* What to do
Render the stretch of items from the first line through the line containing "注册 (215, 1128)" as a Markdown table with two columns, Row and Entry. Give each line its row number and leave out blank lines.

* Data shown

____________________

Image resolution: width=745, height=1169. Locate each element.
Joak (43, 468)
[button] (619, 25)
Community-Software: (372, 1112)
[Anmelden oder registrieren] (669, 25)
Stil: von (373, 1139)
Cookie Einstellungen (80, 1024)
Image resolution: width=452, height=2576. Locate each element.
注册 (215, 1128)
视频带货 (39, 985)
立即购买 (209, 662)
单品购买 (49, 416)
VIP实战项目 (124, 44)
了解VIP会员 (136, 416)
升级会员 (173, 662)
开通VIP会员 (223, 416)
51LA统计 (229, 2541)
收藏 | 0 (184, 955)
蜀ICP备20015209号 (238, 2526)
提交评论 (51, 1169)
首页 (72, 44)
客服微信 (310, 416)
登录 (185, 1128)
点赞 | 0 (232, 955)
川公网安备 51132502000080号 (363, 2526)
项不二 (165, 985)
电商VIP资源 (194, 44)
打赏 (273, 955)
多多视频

____________________

* Response to this task
| Row | Entry |
|---|---|
| 1 | Image resolution: width=745, height=1169. Locate each element. |
| 2 | Joak (43, 468) |
| 3 | [button] (619, 25) |
| 4 | Community-Software: (372, 1112) |
| 5 | [Anmelden oder registrieren] (669, 25) |
| 6 | Stil: von (373, 1139) |
| 7 | Cookie Einstellungen (80, 1024) |
| 8 | Image resolution: width=452, height=2576. Locate each element. |
| 9 | 注册 (215, 1128) |